I had finished my cereal and Mom had to remind me to get up. “Carl, what is with you this morning? You’re going to be late for school!”

Oh, shit! School! At thirteen I would have been attending Towsontown Junior High, off York Road. I was in the eighth grade and took the school bus. Hamilton and Suzie walked up the hill about a third of a mile to Hampton Elementary. He was in the sixth grade and she was in second grade. Supposedly he watched out for her, but the reality was that he could care less and she simply followed him there and back. I always suspected that if a van pulled up alongside them and masked men jumped out and abducted Suzie, Hamilton not only wouldn’t do anything, he wouldn’t tell anybody until somebody asked him what happened to her.

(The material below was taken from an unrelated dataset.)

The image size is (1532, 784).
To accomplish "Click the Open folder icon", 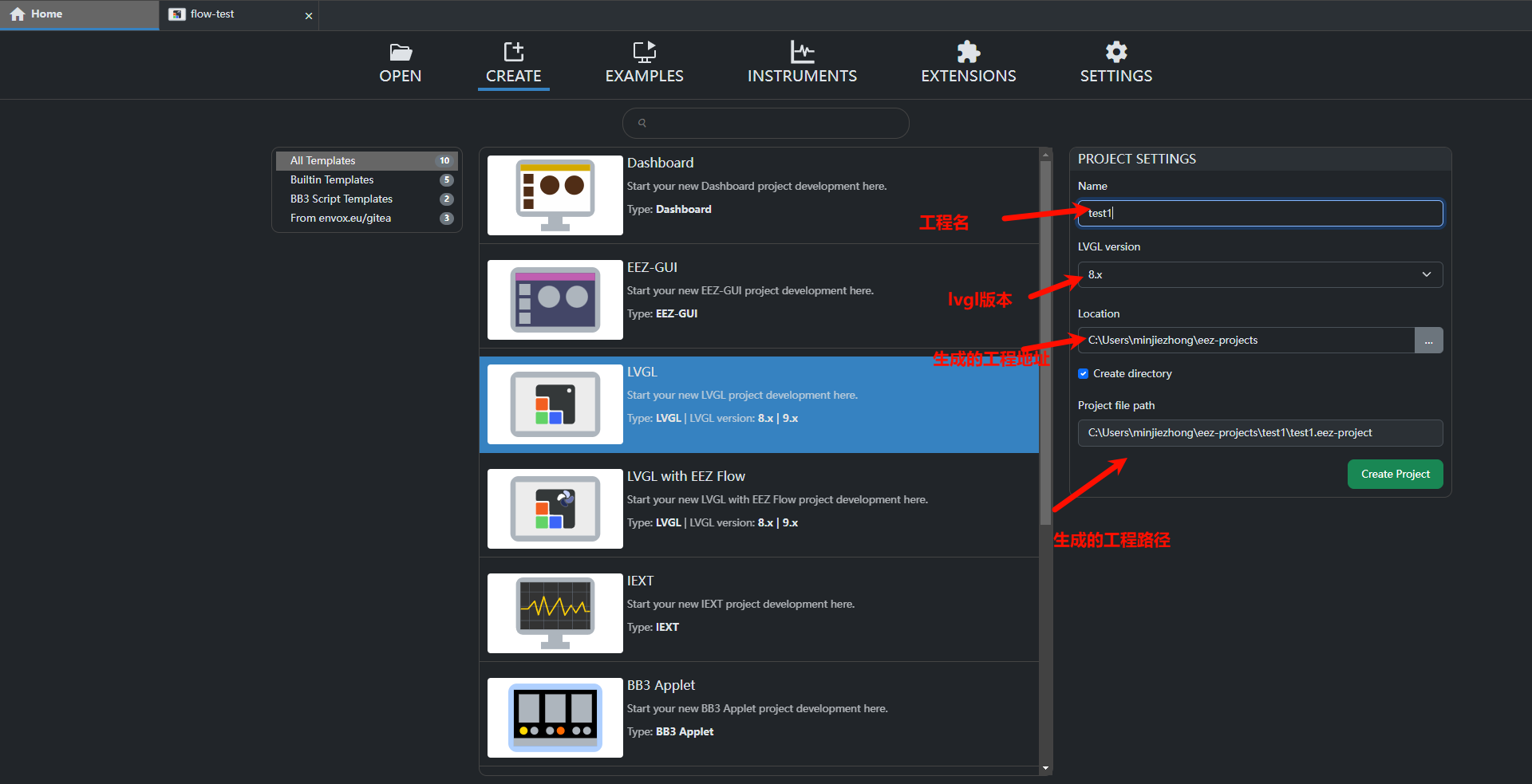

I took my dishes to the kitchen and went to the living room closet and pulled out my pea jacket. I was headed out the door when Mom stopped me. “Your books?” She was pointing at my knapsack of books and I grabbed it. Daisy was waiting at the door and followed me out. Mom was muttering in the background, “If his head wasn’t screwed on, he’d leave that behind, too.”

The bus stop was just on the other side of the road. We lived on the corner of Ridgefield Road and Felton Circle. I had plenty of time to get to the bus stop. Daisy and I crossed the road and Daisy sat down at my feet. Katie Lowenthal came up to us and bent down, holding her hand out to Daisy. “Hello, Daisy!” Daisy woofed and raised her paw, shaking hands, which caused Katie to giggle. Most of the other kids greeted Daisy this way, too. Daisy didn’t know many tricks, but she liked this one and she was a good spirited dog. Everybody knew and liked Daisy.

I glanced up the street to see a big yellow school bus heading our way slowly. “Okay, Daisy, time to go home.” I pointed at our house and she took off, to bark at the front door. Mom let her back in with a wave to me. A few minutes later the bus lumbered up and I climbed on board.

There was a seriously restricted seating arrangement on the school bus. Seventh graders sat near the front, where they were near the driver and the big kids couldn’t pick on them. The big kids, mainly the ninth graders, with a smattering of large and ‘cool’ eighth graders sat in the rear, where they lorded over the lesser beings in front of them. The eight graders were stuck in the middle to fend for themselves. I usually sat inboard next to Katie Lowenthal and across from Ray Shorn and Betty Lewis. I looked around, remembering classmates from days long gone and trying to figure out where my classes were. Or had been. This was too fucking weird.